▸ Exercise details: If a line in the listing below has the string "agent", copy it out.

▸ Dataset records:
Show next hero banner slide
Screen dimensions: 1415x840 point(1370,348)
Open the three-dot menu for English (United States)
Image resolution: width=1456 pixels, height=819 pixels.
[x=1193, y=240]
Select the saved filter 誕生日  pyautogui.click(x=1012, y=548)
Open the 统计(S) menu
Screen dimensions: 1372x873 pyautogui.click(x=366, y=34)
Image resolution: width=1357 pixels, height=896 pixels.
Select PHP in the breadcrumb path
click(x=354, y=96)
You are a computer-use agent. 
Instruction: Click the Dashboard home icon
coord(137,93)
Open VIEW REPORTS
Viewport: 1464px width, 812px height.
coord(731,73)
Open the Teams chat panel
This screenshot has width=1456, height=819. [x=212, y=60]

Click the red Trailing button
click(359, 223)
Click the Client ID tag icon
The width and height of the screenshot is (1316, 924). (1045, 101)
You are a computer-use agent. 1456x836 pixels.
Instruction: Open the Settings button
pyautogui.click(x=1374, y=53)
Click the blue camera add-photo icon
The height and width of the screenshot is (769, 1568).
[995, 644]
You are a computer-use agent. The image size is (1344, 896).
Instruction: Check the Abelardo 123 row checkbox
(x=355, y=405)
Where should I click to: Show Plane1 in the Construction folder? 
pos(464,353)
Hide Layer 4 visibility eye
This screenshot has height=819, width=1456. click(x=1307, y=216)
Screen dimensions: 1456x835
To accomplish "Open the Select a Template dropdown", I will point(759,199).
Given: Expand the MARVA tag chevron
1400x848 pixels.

▸ Answer to the problem:
You are a computer-use agent. 
You are a computer-use agent. 1456x836 pixels.
You are a computer-use agent. The image size is (1344, 896).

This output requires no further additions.